According to the latest asset report about government officials drawn up by the Control Yuan, the minister owned a piece of real estate in Shenzhen, Guangdong Province, as well as a fortune reported at more than NT$131 million (US$4.3 million).

The list included a home in Taipei City and four buildings in New Taipei City’s Shulin District, reports said. The minister’s fortune also included savings, stocks and jewelry, but everything had been reported by herself, according to media reports.

At a news conference to respond to criticism, she said the Chinese property was bought by her husband when he worked in the communist country as a high-level manager for Taiwanese electronics giant Hon Hai Precision Industry Co., Ltd. There had been no way to put the Chinese assets into trust, Luo said. All the possessions listed by the Control Yuan were the fruit of years of work by her and her husband and were completely legal, the minister said, adding she welcomed any investigation.

Opposition Democratic Progressive Party legislator Kuan Bi-ling questioned whether the minister held the necessary notion that China was still Taiwan’s enemy. “Where your house is, is your home,” she said. Even should there was nothing wrong in conducting exchanges with China, Cabinet members needed to consider that it treated Taiwan as an enemy and therefore it was unsuitable for her to own property there.

DPP lawmaker Lawrence Kao expressed concern that more and more government officials would acquire interests in China, making it more difficult for them to face challenges from that country, even though he acknowledged that owning real estate there might not be illegal.

Even ruling Kuomintang legislator Liao Kuo-tung criticized the minister, saying she should have sold the property before she took office. If a minister has a home in China, it shows she has no faith in Taiwan, he reportedly said. His colleague Tsai Chin-lung agreed it gave a bad impression to the public.
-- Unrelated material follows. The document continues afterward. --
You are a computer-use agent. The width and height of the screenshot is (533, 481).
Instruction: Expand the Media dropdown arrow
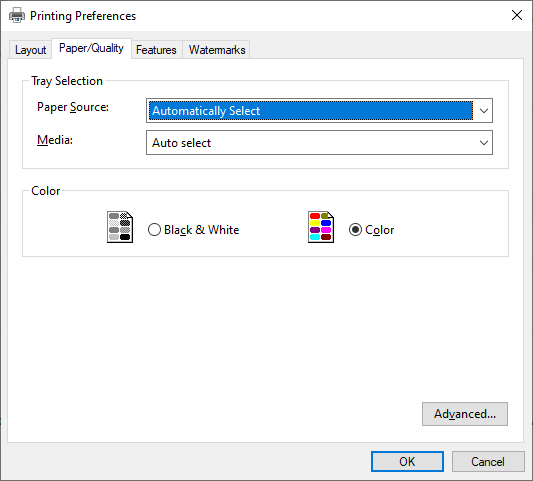pyautogui.click(x=484, y=143)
The Control Yuan, the nation’s top government watchdog body, also published an asset report about former National Security Council Secretary-General Jason Yuan Friday, showing he owned two homes in the United States, where he served as Taiwan’s representative before. The houses were valued at a total of US$1.2 million (NT$35.9 million). Savings worth NT$40.92 million (US$1.3 million) and financial instruments worth NT$45.98 million (US$1.5 million) brought his total assets to more than NT$100 million (US$3.3 million), reports said.